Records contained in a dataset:
--

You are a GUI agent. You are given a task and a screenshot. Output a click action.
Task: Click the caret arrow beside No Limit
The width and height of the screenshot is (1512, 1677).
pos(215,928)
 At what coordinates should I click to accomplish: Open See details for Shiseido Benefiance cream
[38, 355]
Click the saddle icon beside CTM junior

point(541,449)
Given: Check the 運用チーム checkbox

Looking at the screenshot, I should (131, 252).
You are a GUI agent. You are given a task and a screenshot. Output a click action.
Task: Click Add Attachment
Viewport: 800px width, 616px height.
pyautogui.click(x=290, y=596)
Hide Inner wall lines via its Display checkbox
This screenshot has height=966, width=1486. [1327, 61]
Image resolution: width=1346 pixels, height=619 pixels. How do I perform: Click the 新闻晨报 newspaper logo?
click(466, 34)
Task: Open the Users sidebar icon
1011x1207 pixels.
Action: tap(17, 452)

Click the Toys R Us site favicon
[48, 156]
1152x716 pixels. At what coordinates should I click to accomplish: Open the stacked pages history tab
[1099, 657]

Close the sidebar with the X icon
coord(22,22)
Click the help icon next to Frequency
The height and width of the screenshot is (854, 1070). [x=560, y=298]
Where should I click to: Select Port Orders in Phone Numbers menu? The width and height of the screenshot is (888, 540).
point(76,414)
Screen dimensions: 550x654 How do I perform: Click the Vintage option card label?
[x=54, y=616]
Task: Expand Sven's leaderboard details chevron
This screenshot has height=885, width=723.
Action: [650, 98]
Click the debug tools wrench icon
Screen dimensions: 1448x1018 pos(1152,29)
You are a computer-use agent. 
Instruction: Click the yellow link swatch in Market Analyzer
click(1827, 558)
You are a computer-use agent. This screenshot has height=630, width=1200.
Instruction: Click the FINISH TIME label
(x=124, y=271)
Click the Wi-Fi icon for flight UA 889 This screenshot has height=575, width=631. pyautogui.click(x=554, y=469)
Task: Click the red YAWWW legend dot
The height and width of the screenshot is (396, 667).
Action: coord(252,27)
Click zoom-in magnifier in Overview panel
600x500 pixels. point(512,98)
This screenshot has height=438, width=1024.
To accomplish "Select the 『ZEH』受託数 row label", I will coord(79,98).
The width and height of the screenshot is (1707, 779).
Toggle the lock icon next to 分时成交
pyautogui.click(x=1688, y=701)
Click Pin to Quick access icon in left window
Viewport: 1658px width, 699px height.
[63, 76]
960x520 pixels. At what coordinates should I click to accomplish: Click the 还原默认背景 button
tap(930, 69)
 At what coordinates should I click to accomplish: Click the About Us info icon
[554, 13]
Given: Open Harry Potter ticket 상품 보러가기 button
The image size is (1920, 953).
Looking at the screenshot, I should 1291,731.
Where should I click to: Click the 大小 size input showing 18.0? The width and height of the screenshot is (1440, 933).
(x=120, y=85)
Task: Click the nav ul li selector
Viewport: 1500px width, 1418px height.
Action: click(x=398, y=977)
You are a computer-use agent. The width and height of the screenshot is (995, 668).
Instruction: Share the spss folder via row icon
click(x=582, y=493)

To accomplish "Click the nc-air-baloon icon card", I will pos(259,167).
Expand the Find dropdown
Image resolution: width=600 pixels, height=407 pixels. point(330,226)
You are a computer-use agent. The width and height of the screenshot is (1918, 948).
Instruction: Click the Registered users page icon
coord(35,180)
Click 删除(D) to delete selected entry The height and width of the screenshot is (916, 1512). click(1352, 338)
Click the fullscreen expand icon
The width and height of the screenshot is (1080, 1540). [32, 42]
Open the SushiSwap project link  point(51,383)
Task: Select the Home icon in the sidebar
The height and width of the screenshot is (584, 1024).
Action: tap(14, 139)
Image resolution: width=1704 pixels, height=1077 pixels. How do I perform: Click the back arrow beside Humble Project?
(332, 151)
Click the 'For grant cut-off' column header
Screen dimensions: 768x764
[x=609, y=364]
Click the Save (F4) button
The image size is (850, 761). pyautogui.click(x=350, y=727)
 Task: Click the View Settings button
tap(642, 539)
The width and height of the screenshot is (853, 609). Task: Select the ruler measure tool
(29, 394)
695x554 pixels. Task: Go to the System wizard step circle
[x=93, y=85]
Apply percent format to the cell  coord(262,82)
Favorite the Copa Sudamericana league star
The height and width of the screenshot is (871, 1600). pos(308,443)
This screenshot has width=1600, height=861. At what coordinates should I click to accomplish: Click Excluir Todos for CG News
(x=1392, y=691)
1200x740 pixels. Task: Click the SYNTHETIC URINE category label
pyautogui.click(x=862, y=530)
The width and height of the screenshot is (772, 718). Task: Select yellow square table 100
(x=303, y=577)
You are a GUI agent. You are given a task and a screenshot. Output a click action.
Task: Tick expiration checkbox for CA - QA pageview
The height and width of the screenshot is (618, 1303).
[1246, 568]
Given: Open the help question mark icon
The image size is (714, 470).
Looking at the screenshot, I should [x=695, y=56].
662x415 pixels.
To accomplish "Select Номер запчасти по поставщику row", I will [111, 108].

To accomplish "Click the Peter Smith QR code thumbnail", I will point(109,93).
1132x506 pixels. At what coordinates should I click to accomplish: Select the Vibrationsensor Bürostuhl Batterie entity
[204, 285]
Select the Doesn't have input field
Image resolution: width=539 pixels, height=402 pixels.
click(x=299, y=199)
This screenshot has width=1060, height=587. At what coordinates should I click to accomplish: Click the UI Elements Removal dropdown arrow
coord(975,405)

--

Tally the lines in the records containing the string "agent"; output only the tally.

7